GUATEMALA CITY (Reuters) – A teenage member of a violent street gang in Guatemala killed his younger brother for belonging to a rival group, police said on Friday, as the two criminal groups battle for dominance across Central America.
Hector Mazariegos, 18, who belongs to the Mara 18 gang, shot dead his 13-year-old brother Cesar, a member of the rival Mara Salvatrucha, outside the house they shared in a dangerous run-down district of Guatemala City. The younger brother wounded his sibling.
"They had been arguing for a few days when it built up to a fire-fight in the street," police spokesman Marco Trejo told Reuters.
Hector Mazariegos was captured a few blocks from the scene.

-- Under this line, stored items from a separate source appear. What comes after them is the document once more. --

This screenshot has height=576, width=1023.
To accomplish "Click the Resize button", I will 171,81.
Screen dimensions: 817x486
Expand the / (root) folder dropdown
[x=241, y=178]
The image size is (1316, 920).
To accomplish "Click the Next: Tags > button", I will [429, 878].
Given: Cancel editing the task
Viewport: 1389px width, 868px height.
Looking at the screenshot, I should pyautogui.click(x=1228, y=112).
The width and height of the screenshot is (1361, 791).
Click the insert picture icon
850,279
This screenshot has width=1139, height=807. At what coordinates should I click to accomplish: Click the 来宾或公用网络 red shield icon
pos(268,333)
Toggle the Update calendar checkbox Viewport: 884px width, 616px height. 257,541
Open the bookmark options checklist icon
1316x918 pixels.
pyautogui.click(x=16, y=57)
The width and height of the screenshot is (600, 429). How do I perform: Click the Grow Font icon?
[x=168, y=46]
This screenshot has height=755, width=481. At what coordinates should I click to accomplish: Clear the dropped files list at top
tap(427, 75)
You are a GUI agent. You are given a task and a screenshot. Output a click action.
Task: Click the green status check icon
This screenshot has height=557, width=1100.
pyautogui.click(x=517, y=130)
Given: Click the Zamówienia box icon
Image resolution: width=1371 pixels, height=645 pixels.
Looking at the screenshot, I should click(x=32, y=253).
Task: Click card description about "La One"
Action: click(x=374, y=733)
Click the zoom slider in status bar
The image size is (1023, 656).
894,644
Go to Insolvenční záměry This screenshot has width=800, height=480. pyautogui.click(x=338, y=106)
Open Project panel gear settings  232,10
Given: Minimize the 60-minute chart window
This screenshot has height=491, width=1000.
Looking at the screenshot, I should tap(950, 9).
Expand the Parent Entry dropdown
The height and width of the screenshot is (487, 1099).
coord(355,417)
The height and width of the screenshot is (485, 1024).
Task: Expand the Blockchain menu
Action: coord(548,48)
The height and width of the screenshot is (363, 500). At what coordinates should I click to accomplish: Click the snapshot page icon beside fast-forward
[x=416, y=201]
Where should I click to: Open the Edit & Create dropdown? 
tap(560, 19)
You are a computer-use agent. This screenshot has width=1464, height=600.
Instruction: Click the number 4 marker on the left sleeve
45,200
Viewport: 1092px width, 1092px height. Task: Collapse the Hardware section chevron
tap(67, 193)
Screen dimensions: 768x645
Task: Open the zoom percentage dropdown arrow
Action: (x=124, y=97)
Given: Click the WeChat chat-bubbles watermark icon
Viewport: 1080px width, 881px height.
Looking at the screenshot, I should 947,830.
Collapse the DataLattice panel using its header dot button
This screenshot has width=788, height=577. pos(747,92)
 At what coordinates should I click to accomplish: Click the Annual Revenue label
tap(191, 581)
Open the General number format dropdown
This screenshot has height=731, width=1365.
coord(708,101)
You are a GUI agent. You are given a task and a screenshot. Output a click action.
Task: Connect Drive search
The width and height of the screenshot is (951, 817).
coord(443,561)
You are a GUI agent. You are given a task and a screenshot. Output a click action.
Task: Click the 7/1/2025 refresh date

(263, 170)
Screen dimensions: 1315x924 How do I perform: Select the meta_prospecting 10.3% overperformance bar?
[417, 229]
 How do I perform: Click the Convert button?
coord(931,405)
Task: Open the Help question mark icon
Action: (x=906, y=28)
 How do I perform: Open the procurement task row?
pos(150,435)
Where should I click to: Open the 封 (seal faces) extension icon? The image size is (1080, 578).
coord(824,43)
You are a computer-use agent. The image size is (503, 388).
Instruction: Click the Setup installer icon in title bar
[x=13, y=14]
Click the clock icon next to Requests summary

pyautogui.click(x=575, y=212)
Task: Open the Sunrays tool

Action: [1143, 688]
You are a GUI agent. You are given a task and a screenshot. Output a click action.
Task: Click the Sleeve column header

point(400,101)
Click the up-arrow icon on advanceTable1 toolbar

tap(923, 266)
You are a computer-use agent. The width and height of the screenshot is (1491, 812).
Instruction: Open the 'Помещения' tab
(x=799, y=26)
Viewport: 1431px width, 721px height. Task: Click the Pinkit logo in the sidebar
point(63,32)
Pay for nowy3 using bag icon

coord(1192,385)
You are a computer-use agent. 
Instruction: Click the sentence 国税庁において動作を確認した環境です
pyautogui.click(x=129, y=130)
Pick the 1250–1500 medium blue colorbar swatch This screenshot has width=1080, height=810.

He was treated for bullet wounds in hospital while under police guard.
Trejo said both brothers had tattoos showing their allegiance to the rival gangs.
Guatemala, El Salvador and Honduras are overrun with violent youth gangs known as 'maras' that trace their roots to Salvadoran immigrants on the streets of Los Angeles in the 1980s and 1990s.
The Mara Salvatrucha and the Mara 18 are the two largest gangs, with members often tattooing their faces with gang signs and killing rivals with gruesome beheadings or execution-style shootings.
Authorities in Guatemala say gang members are responsible for extortions, assaults and murders, which make the country one of the most violent in Latin America with more than 6,000 homicides last year in a population of just 13 million people.
Guatemala is still scarred by a 1960-1996 civil war between leftist guerrillas and the government that killed nearly a quarter of a million people. Families were sometimes caught on both sides of the violent struggle.